The Senior Professor of Synthesis could not withstand.
Spellbound at the accuracy, the mastery, the symmetry, and stunned by our cry of admiration, he also dodged and also shot at Flora Gente’s pinkie finger and emitted a short, dry, guttural laugh.
Gente raised her hand to her mouth; we gave a cry of admiration.
Then the Analyst fired again, taking off the other pinkie finger of the Professor’s wife, who raised her other hand to her mouth—we gave a cry of admiration—and a split second later a shot of Synthesis, delivered with unerring conviction from a distance of seventeen meters, took off Flora Gente’s analogous finger.
Gente raised her hand to her mouth, and we gave a cry of admiration.
And so it went on.
The shooting match continued unremittingly, furious, brutal, and splendid as splendor itself, while fingers, ears, noses, and teeth fell like leaves from a tree shaken by a storm, and
we seconds could barely keep up with the cries that the lightning marksmanship wrested from our mouths.
Both the ladies were already divested of all natural appendages and protrusions and had not dropped dead for the simple reason that they too could not keep up, and besides, I think they also took their own pleasure in all this.
But in the end the ammunition ran out.
With his last shot the master of Colombo pierced the very top of Mrs.
Philidor’s right lung, and the Master of Leyden in an instantaneous reply pierced Flora Gente’s right lung; we gave one more cry of admiration, and silence descended.
Both torsos died and slumped to the ground; both sharpshooters looked at one another.
And what now?
They looked at each other and neither really knew—what?
What, in fact?
There was no more ammunition.
Besides, the corpses already lay on the ground.
In fact there was nothing to do.
It was nearly ten o’clock.
In fact Analysis had won, but what of it?
Nothing whatsoever.
Synthesis could just as well have won and nothing would have come of it either.
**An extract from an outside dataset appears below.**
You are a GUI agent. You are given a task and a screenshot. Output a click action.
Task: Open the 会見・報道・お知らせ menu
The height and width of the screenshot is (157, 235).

Philidor picked up a rock and threw it at a sparrow, but he missed and the sparrow flew away.
The sun was beginning to swelter; Anti-Philidor picked up a clod of earth and threw it at a tree trunk—it hit.
In the meantime a chicken had presented itself to Philidor; he threw and hit, and the chicken ran away and hid in the bushes.
The scholars stepped down from their stations and moved off—each in his own direction.
By evening Anti-Philidor was in Jeziorno, and Philidor in Wawer.
The one was hunting crows by a haystack, the other had spotted an out-of-the-way lantern and was aiming at it from a distance of fifty paces.
And in this way they wandered around the world, taking aim at whatever they could with whatever they could.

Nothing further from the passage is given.